Oleh: Furqan Mawardi
(Muballigh Akar Rumput)
السَّلَامُ عَلَيْكُمْ وَرَحْمَةُ اللَّهِ وَبَرَكَاتُه
Segala puji bagi Allah ﷻ, Tuhan semesta alam. Salawat dan salam senantiasa tercurah kepada junjungan kita, Nabi Muhammad ﷺ, keluarga, sahabat, serta seluruh pengikutnya hingga akhir zaman.
Hadirin yang dirahmati Allah,
Ramadhan adalah bulan yang begitu istimewa. Setiap tahunnya, kita menyambutnya dengan semangat tinggi. Masjid-masjid penuh, mushaf Alquran tak lepas dari genggaman, sedekah mengalir deras, dan doa-doa mengangkasa. Namun kini, Ramadhan hampir berlalu. Saatnya kita bertanya kepada diri sendiri: Apakah Ramadhan benar-benar mengubah kita? Ataukah ia hanya meninggalkan rasa lapar dan dahaga?

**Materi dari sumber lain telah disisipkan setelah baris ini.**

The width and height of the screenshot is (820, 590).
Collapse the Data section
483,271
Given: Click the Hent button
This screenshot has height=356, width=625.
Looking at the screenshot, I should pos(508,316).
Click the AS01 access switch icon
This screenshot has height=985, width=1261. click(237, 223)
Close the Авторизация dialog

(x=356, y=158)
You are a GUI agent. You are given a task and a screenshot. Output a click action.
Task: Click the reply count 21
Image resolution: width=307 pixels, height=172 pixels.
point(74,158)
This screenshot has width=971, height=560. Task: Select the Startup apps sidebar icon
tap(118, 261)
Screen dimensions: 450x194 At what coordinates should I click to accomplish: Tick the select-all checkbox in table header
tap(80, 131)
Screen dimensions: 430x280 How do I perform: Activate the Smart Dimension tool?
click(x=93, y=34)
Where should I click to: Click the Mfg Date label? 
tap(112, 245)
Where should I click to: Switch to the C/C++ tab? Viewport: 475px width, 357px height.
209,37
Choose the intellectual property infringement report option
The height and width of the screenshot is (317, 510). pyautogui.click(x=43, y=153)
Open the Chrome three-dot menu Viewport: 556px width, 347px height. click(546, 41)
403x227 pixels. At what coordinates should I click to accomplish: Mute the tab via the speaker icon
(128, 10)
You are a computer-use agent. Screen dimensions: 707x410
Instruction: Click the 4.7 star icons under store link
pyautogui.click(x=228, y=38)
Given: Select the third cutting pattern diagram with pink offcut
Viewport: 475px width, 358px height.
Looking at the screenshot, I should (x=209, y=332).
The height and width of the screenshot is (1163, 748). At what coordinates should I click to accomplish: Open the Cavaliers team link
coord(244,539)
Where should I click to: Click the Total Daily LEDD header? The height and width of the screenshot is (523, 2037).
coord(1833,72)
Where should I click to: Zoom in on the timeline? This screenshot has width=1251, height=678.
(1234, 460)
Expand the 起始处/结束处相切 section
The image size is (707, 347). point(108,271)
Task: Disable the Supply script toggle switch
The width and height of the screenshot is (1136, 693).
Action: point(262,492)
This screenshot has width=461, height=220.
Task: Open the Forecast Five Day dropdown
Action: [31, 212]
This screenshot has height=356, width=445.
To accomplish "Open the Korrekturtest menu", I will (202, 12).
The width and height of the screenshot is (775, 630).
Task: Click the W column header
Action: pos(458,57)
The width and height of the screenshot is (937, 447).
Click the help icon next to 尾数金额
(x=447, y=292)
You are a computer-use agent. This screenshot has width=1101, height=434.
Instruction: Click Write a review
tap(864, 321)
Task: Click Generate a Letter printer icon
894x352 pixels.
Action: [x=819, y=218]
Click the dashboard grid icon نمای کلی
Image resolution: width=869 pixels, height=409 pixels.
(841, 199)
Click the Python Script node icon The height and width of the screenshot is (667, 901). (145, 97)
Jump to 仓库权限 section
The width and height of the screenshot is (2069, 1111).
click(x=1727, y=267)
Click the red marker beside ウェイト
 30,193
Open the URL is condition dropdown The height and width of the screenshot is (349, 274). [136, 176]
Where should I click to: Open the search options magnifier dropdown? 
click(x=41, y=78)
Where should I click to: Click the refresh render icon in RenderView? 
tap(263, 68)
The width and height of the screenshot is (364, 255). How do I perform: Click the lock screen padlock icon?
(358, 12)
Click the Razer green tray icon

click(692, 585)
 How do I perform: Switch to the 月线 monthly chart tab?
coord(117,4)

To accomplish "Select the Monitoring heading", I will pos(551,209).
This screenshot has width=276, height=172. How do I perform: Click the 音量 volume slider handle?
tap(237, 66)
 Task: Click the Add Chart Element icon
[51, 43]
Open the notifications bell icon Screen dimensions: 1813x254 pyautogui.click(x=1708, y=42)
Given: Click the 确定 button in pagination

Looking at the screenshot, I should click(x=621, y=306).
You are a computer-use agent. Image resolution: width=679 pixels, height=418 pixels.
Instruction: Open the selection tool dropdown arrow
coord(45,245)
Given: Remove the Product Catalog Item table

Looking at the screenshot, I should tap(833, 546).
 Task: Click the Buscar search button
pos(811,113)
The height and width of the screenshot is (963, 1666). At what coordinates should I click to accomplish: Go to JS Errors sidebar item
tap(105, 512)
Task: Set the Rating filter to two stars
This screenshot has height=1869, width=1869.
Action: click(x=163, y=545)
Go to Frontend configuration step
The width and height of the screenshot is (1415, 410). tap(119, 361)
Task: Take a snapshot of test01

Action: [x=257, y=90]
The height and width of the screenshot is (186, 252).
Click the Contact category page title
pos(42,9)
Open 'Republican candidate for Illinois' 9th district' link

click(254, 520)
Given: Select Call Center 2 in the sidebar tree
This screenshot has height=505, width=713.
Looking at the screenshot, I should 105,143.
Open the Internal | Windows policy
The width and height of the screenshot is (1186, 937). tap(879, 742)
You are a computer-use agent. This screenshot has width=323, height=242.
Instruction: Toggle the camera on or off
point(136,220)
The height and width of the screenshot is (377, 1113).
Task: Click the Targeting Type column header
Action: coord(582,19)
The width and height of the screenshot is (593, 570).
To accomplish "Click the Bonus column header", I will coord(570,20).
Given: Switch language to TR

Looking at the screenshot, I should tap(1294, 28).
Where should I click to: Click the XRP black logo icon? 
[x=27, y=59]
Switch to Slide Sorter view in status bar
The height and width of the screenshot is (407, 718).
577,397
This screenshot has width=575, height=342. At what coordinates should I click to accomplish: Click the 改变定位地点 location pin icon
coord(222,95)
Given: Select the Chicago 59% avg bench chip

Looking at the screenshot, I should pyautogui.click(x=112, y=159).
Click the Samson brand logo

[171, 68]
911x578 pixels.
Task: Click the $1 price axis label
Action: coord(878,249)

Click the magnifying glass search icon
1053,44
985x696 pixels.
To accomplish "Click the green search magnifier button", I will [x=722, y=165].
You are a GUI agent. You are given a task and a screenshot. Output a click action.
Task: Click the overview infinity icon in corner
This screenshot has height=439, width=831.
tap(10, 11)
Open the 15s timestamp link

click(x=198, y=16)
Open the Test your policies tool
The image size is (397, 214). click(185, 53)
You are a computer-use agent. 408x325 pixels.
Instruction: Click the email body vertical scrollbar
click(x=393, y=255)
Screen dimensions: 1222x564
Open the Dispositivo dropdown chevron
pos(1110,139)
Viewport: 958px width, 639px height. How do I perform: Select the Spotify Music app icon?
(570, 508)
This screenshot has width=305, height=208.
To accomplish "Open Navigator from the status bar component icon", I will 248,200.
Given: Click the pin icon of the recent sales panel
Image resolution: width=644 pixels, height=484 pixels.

Allah berfirman dalam Alquran:
يَا أَيُّهَا الَّذِينَ آمَنُوا كُتِبَ عَلَيْكُمُ الصِّيَامُ كَمَا كُتِبَ عَلَى الَّذِينَ مِنْ قَبْلِكُمْ لَعَلَّكُمْ تَتَّقُونَ
"Wahai orang-orang yang beriman! Diwajibkan atas kamu berpuasa sebagaimana diwajibkan atas orang-orang sebelum kamu agar kamu bertakwa." (QS. Al-Baqarah: 183)
Tujuan utama puasa bukan hanya menahan lapar dan haus, tetapi membentuk ketakwaan. Ketakwaan bukan hanya diukur dari banyaknya ibadah, tetapi juga dari bagaimana akhlak kita berubah.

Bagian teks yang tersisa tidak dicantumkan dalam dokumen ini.